Kelima, fungsi repetisi, yang digunakan untuk mengulangi maksud yang
disampaikan melalui pesan verbal, seperti “Kamu menerima lamarannya?” dengan
menaikkan alis mata dan menunjukkan ekspresi wajah tidak percaya. Keenam,
fungsi substitusi, yang digunakan untuk mengganti pesan verbal tertentu
seperti “Saya tidak setuju” dengan pesan nonverbal berupa gelengan kepala.
1. Tinjauan
Psikologis Terhadap Peran Pesan Nonverbal
Mengingat
perannya yang begitu penting dalam penyampaian makna, diperlukan pemahaman yang
baik tentang dimensi psikologis, khususnya permasalahan tentang bagaimana pesan
nonverbal dapat mendukung atau menghambat efektivitas komunikasi. Pemahaman
tentang hal ini diharapkan dapat membantu dalam melaksanakan komunikasi secara
efektif. Untuk tujuan ini, uraian Leathers (dalam Rahmat, 2005: 287-289)

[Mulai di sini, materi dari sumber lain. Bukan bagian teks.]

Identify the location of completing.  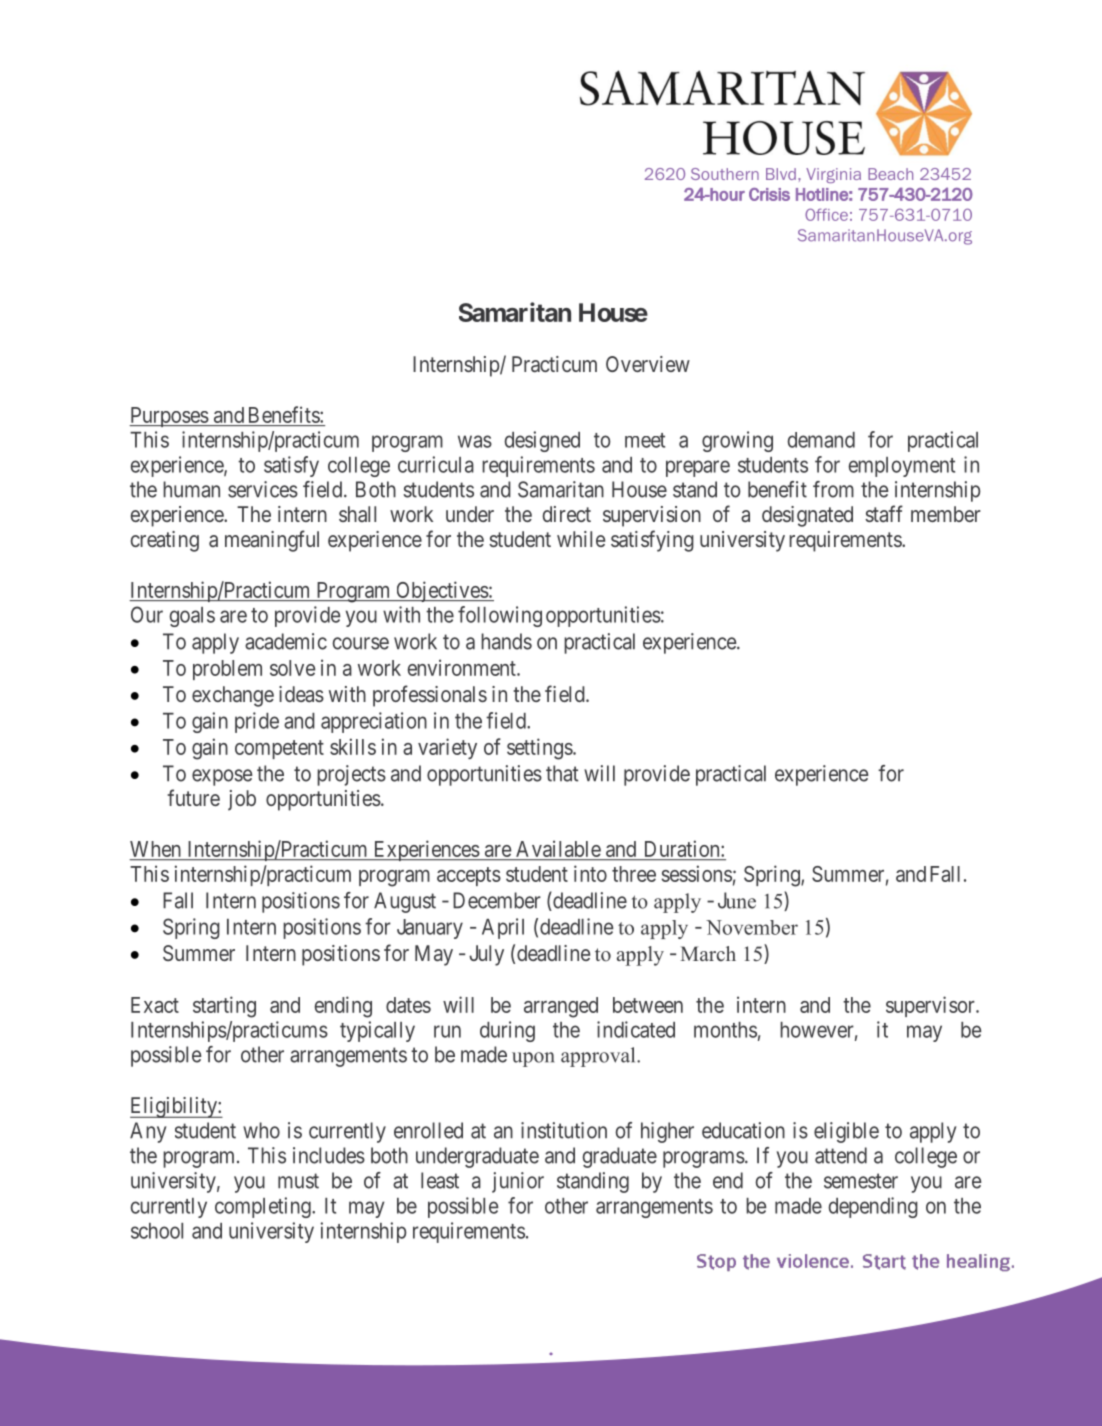
(264, 1207).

tentang enam alasan mengapa pesan nonverbal sangat penting dapat dijadikan
sebagai acuan.
Pertama, faktor-faktor
nonverbal sangat menentukan makna dalam komunikasi interpersonal. Dalam setiap
komunikasi tatap muka, secara sadar atau tidak, komunikator banyak menyampaikan
pesan-pesan nonverbal. Sebaliknya, komunikate lebih banyak “membaca” pikiran
komunikator melalui petunjuk-petunjuk nonverbal. Sebagai contoh, ketika seorang
pria mengetahui lamarannya untuk memperistri gadis pujaannya ditolak, dia
mungkin mengatakan, “Ya, sudah. Tidak jadi masalah”, namun ekspresi wajah dan
tatapan matanya mungkin menunjukkan kekecewaan yang sangat mendalam.
Kedua, perasaan dan
emosi terungkap lebih cermat melalui pesan non-verbal daripada pesan verbal.
Bila pesan verbal lebih sesuai digunakan untuk menyampaikan fakta, ilmu, atau
keadaan, pesan nonverbal lebih potensial untuk menyatakan perasaan (Mulyana,
2007: 349). Kenyataan inilah yang membuat seseorang mengalami kesulitan untuk
mengungkapkan kerinduan terhadap pacarnya melalui surat dibandingkan melalui
pertemuan langsung. Melalui surat, akan sulit baginya menggambarkan debaran
jantung, getaran suara, dan kesayuan tatapan mata karena memendam rindu.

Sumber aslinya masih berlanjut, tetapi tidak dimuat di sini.